Data sources in higher education are now more comprehensive than ever, enabling researchers and policymakers to conduct carefully considered performance assessments.
Summary
Discussions about the productivity and performance of higher education have become more nuanced, reflecting an understanding that one-dimensional measures are insufficient for most policy, operation and consumer information purposes. The limitations of unit cost, graduation rate, time to degree, and similar metrics, while essential components of an information dashboard, are well understood. And efforts to measure the inputs and outputs of higher education production, and to address the quality dimensions of each component alongside quantities, have accelerated. The findings in this paper reflect these developments as well as advances in the modeling of economic concepts applied to the sector.
Key Insights
- Metrics measuring productivity in higher education should be constructed after goals have been identified—otherwise, administrators and policymakers will value something that is measureable rather than measuring something is valuable.

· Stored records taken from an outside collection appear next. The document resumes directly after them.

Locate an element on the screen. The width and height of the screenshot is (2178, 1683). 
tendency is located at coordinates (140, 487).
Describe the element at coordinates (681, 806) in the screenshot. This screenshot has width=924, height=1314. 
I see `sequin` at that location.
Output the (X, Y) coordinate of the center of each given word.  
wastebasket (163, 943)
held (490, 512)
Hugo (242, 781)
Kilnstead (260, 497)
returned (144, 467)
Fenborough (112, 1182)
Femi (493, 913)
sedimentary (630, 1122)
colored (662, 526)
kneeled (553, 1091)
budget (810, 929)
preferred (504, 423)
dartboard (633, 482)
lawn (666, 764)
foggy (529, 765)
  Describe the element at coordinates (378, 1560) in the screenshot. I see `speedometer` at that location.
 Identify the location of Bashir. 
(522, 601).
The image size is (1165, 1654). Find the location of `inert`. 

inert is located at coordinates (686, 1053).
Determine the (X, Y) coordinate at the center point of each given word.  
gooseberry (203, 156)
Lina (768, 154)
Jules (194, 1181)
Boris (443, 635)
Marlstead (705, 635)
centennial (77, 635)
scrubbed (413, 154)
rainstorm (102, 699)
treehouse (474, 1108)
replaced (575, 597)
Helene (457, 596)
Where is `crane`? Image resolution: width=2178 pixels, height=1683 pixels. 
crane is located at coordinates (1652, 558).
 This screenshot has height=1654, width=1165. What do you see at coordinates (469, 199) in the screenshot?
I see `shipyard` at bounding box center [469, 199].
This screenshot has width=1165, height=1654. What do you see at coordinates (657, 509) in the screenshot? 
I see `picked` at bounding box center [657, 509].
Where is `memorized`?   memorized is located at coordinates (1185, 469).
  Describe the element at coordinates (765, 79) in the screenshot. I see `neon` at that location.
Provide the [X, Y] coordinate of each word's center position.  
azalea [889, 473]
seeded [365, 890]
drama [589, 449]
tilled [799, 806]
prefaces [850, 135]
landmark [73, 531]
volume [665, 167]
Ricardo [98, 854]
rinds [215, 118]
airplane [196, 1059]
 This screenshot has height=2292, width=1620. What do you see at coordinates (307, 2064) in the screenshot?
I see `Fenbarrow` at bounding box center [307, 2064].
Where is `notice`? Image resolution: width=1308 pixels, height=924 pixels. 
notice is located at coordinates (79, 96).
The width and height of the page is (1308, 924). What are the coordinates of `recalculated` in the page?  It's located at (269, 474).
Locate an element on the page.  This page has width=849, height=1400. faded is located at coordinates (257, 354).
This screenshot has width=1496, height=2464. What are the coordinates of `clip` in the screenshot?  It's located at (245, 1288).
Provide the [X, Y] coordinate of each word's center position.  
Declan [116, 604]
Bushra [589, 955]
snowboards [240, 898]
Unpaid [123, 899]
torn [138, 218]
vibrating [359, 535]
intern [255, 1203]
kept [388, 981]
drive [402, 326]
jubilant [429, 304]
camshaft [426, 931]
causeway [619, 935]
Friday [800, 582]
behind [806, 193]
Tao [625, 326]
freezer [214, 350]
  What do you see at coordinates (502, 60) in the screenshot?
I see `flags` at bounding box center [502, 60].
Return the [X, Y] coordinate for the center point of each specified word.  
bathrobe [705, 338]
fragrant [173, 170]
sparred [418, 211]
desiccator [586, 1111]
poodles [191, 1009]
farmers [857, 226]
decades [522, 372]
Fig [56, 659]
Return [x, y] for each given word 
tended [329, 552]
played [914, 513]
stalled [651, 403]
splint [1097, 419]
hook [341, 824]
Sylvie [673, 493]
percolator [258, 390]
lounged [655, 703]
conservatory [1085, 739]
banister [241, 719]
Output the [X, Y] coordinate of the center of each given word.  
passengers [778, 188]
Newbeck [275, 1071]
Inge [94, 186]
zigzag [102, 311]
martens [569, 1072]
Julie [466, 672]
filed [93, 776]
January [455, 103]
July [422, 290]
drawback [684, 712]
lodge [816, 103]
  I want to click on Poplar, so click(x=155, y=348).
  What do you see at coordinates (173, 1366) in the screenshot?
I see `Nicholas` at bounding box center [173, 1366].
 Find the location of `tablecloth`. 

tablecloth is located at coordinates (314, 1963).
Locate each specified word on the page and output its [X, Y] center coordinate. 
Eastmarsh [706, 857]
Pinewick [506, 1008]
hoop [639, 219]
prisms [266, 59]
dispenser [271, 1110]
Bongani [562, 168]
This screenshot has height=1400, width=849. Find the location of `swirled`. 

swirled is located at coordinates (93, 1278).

- When attention is myopically focused on one performance dimension—such as unit costs or graduation rates—there's a heightened risk that goals based on that dimension will be pursued at the expense of quality.
- Difficult-to-quantify elements in productivity and performance measurement should not be used as an excuse to ignore these elements.
- In the continuing effort to expand college access and affordability, productivity improvement is seen as the most promising strategy for containing costs while keeping the quality of higher education in the United States at a world-class level.
- Studies suggest more than half of higher education's total benefits to society accrue as positive externalities and public goods. Failure to capture these benefits distorts calculations of value added and return on investment.
- Weighting the different elements of value associated with higher education outcomes (e.g., graduates' learning versus earnings gains) will always require subjectivity and subject matter expertise and will be driven by the specific question being asked.